Neanderthal, Denisova e l’homo misterioso a letto con loro…e non per dormire

di Veronica Nicosia
Pubblicato il 20 Novembre 2013 10:59 | Ultimo aggiornamento: 20 Novembre 2013 10:59
Neanderthal, Denisova e l'homo misterioso a letto con loro...e non per dormire

La grotta di Denisova scoperta in Siberia

ROMA –  Neaderthal, Denisova e un “homo” misterioso condivisero il letto e non certo per dormire.
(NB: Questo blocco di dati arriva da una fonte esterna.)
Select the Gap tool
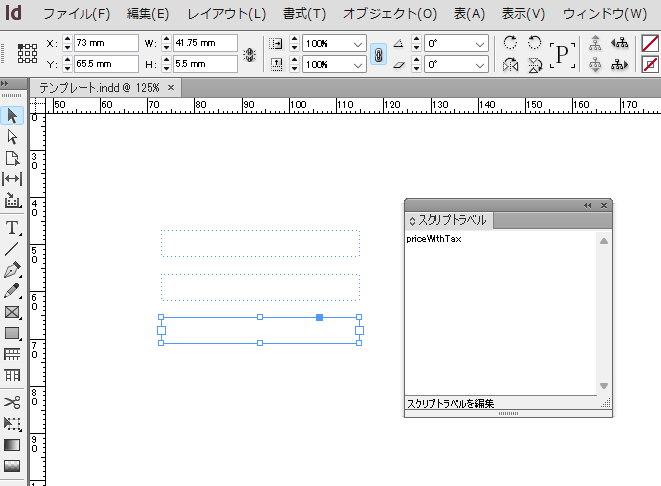 point(13,179)
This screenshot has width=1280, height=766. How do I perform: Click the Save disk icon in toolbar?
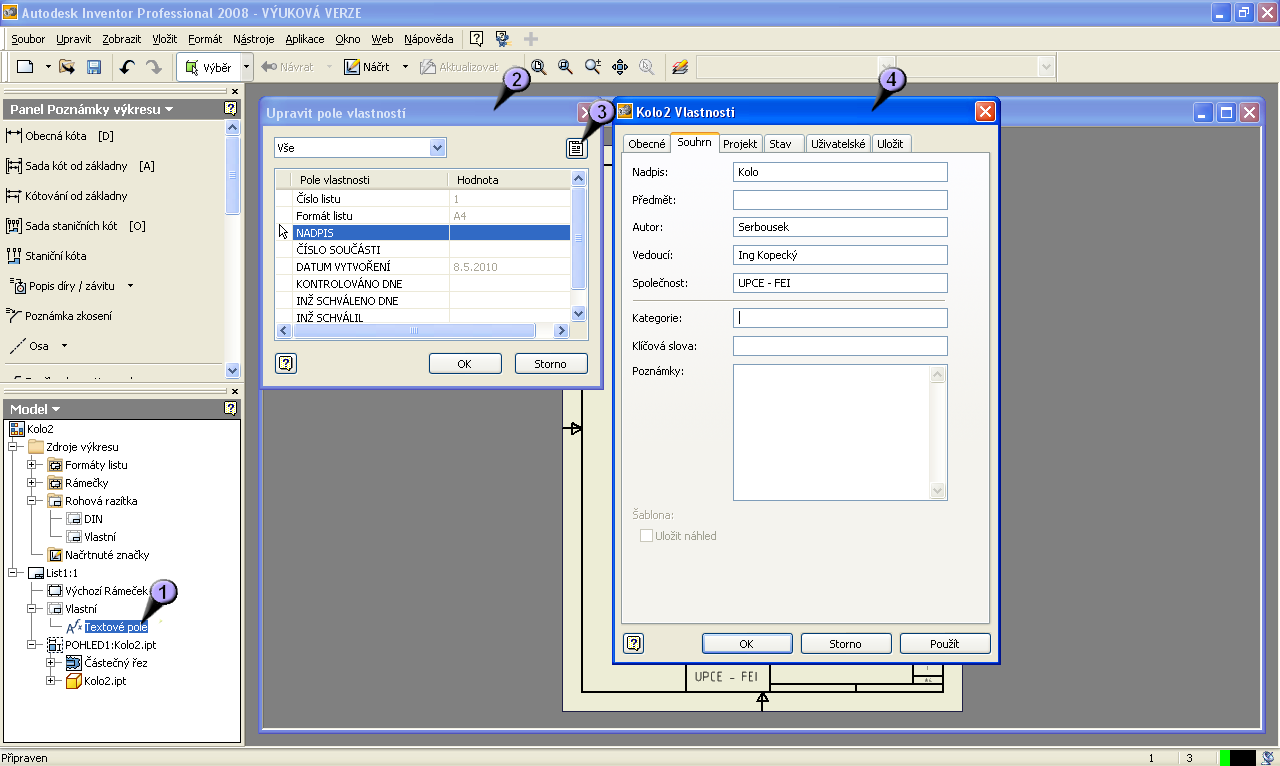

Lo studio del genoma dei nostri antichi ed estinti progenitori che vissero oltre 40mila anni fa mostra segni di un Dna ancora più antico e misterioso.

I ricercatori dell’Harvard Medical School, guidati da David Reich, hanno collaborato con Svante Pääbo del Max Plack Institute for Evolutionary Anthropology e hanno scoperto la traccia del Dna di un altro progenitore dell’homo Sapiens nel genoma dellhomo di Denisova e di Neanderthal recuperato nella grotta di Denisova.

Il 18 novembre i ricercatori hanno presentato alla Royal Society di Londra un nuovo studio di alta qualità del genoma dei Neanderthal e dei Denisova, evidenziando come alcune sequenze di Dna dei due estinti progenitori presentassero tracce di un’altra popolazione ancor più arcaica e sconosciuta, che sarebbe vissuta tra Europa e Asia oltre 30mila anni fa.

Che l’homo Sapiens avesse “dormito” con Neanderthal e Denisova non è certo un segreto: il Dna umano delle popolazioni originate dai progenitori provenienti dall’Africa ha in comune con i Neanderthal circa il 2% del genoma, mentre il 4% del genoma delle popolazioni aborigene dell’Oceania, dalla Papua Nuova Guinea all’Australia, è condiviso con i Denisova.

Mark Thomas, genetista dell’evoluzione dello University College London ha commentato la ricerca: “Ciò che i risultati suggeriscono è che stiamo osservando una sorta di mondo simile a quello del “Signore degli Anelli” dove diverse popolazioni di ominidi convivevano tra loro”.

Chris Stringer, paleoantropologo del London Natural History Museum, ha commentato la notizia: “Non abbiamo idea di quale popolazione possa trattarsi”. Ma allo stesso tempo lancia la sua ipotesi e parla di homo Heidelbergensis, specie che lasciò l’Africa mezzo milione di anni e che diede vita ai Neanderthal in Europa e che potrebbe aver raggiunto anche l’Asia. L’identità del terzo “homo” nel letto di Neanderthal e Denisova per ora rimane un mistero.